▸ DATA UNDER STUDY:

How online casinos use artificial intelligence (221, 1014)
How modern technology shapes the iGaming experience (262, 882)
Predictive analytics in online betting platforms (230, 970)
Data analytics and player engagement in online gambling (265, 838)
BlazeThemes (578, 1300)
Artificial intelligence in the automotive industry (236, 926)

▸ YOUR ASSIGNMENT: Each line of the records should be repeated exactly as it stands.

▸ ANSWER TO THE EXERCISE:
How online casinos use artificial intelligence (221, 1014)
How modern technology shapes the iGaming experience (262, 882)
Predictive analytics in online betting platforms (230, 970)
Data analytics and player engagement in online gambling (265, 838)
BlazeThemes (578, 1300)
Artificial intelligence in the automotive industry (236, 926)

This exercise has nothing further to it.